■ **Description of the task**: Without skipping anything, write out each record below exactly.
------ Material to process
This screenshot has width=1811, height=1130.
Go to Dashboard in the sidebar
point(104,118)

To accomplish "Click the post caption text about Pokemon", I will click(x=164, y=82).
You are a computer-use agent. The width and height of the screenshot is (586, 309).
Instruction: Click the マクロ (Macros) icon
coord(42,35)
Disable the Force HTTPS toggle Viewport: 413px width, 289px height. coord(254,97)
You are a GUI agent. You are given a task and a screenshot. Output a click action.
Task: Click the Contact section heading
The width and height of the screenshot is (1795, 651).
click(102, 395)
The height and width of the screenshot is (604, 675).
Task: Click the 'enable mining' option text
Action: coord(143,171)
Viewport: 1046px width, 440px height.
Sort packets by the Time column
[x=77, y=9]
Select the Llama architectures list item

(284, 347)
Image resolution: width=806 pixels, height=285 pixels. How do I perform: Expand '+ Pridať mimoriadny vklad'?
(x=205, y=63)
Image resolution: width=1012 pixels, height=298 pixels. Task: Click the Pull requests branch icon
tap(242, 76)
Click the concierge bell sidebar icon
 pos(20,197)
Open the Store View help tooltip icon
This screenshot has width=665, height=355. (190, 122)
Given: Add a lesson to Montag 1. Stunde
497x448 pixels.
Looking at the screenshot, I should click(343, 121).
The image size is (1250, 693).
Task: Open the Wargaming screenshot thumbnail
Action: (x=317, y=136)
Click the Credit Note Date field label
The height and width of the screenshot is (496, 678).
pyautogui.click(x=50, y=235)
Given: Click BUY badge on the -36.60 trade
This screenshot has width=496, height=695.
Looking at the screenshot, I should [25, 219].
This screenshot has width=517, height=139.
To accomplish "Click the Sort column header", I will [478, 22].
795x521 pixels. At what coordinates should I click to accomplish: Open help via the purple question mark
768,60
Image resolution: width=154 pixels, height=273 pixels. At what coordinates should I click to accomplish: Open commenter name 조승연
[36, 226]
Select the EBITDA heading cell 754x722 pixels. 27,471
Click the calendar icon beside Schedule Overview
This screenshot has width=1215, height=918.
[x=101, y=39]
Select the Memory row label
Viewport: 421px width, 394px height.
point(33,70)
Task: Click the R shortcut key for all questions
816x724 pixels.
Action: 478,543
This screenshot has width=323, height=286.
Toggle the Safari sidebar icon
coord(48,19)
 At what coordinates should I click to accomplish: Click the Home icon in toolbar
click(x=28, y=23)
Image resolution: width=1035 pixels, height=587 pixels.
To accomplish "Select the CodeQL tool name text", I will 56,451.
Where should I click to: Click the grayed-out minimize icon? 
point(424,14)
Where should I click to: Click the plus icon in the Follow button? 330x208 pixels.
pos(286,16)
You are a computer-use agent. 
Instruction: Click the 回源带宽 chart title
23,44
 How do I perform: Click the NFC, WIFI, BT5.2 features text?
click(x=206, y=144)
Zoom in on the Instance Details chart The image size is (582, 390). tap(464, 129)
------------
■ **Written solution**:
This screenshot has width=1811, height=1130.
Go to Dashboard in the sidebar
point(104,118)

To accomplish "Click the post caption text about Pokemon", I will click(x=164, y=82).
You are a computer-use agent. The width and height of the screenshot is (586, 309).
Instruction: Click the マクロ (Macros) icon
coord(42,35)
Disable the Force HTTPS toggle Viewport: 413px width, 289px height. coord(254,97)
You are a GUI agent. You are given a task and a screenshot. Output a click action.
Task: Click the Contact section heading
The width and height of the screenshot is (1795, 651).
click(102, 395)
The height and width of the screenshot is (604, 675).
Task: Click the 'enable mining' option text
Action: coord(143,171)
Viewport: 1046px width, 440px height.
Sort packets by the Time column
[x=77, y=9]
Select the Llama architectures list item

(284, 347)
Image resolution: width=806 pixels, height=285 pixels. How do I perform: Expand '+ Pridať mimoriadny vklad'?
(x=205, y=63)
Image resolution: width=1012 pixels, height=298 pixels. Task: Click the Pull requests branch icon
tap(242, 76)
Click the concierge bell sidebar icon
 pos(20,197)
Open the Store View help tooltip icon
This screenshot has width=665, height=355. (190, 122)
Given: Add a lesson to Montag 1. Stunde
497x448 pixels.
Looking at the screenshot, I should click(343, 121).
The image size is (1250, 693).
Task: Open the Wargaming screenshot thumbnail
Action: (x=317, y=136)
Click the Credit Note Date field label
The height and width of the screenshot is (496, 678).
pyautogui.click(x=50, y=235)
Given: Click BUY badge on the -36.60 trade
This screenshot has width=496, height=695.
Looking at the screenshot, I should [25, 219].
This screenshot has width=517, height=139.
To accomplish "Click the Sort column header", I will [478, 22].
795x521 pixels. At what coordinates should I click to accomplish: Open help via the purple question mark
768,60
Image resolution: width=154 pixels, height=273 pixels. At what coordinates should I click to accomplish: Open commenter name 조승연
[36, 226]
Select the EBITDA heading cell 754x722 pixels. 27,471
Click the calendar icon beside Schedule Overview
This screenshot has width=1215, height=918.
[x=101, y=39]
Select the Memory row label
Viewport: 421px width, 394px height.
point(33,70)
Task: Click the R shortcut key for all questions
816x724 pixels.
Action: 478,543
This screenshot has width=323, height=286.
Toggle the Safari sidebar icon
coord(48,19)
 At what coordinates should I click to accomplish: Click the Home icon in toolbar
click(x=28, y=23)
Image resolution: width=1035 pixels, height=587 pixels.
To accomplish "Select the CodeQL tool name text", I will 56,451.
Where should I click to: Click the grayed-out minimize icon? 
point(424,14)
Where should I click to: Click the plus icon in the Follow button? 330x208 pixels.
pos(286,16)
You are a computer-use agent. 
Instruction: Click the 回源带宽 chart title
23,44
 How do I perform: Click the NFC, WIFI, BT5.2 features text?
click(x=206, y=144)
Zoom in on the Instance Details chart The image size is (582, 390). tap(464, 129)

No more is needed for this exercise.